I'm trying to find similar documents based on their text in spark. I'm using python with Spark.
So far I implemented RowMatrix, IndexedRowMatrix, and CoordinateMatrix to set this up. And then I implemented columnSimilarities (DIMSUM). The problem with DIMSUM is that it's optimized for a lot of features, a few items. http://stanford.edu/~rezab/papers/dimsum.pdf
Our initial approach was to create tf-idf vectors of all words in all documents, then transpose it into a rowmatrix where we have a row for each word and a column for each item. Then we ran columnSimilarities which gives us a coordinateMatrix of ((item_i, item_j), similarity). This just doesn't work well when number of columns > number of rows.

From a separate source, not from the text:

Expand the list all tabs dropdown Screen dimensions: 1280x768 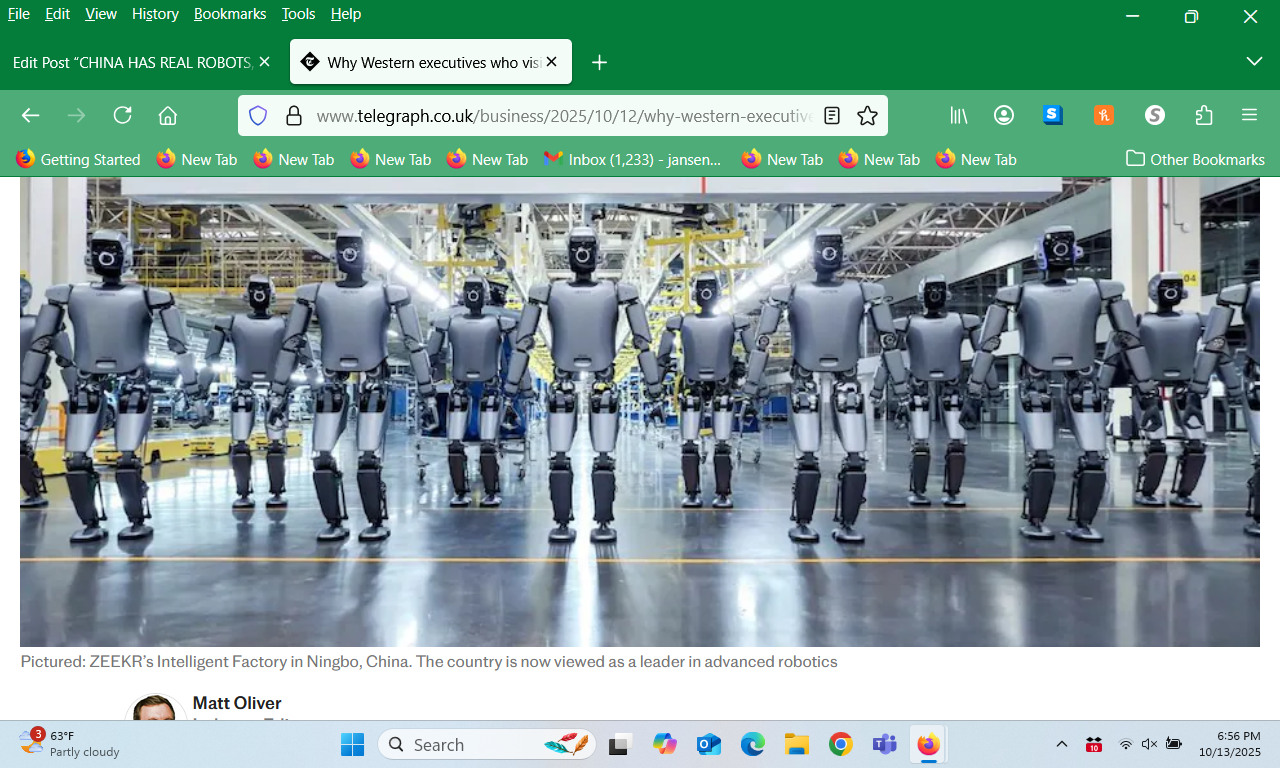(1254, 62)
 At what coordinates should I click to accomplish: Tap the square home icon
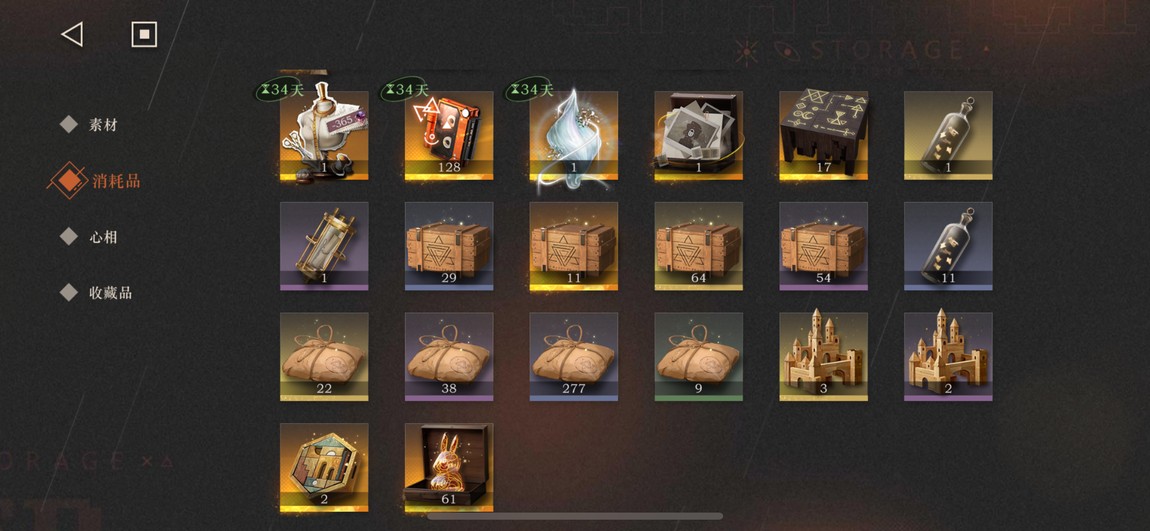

We need a way to calculate all-pairs similarity with a lot of items, a few features. #items=10^7 #features=10^4. At a higher level, we're trying to create an item based recommender that given one item, will return a few quality recommendations based only on the text.
答案 0 :(得分:0)
我写这篇文章作为评论而不是答案,但我不会让我满意。
利用ElasticSearch的{{3}}可以“平凡地”解决这个问题。从文档中你可以看到它是如何工作的以及考虑了哪些因素,即使你最终在Python中实现它也应该是有用的信息。
他们还实施了其他有趣的算法,例如more-like-this query。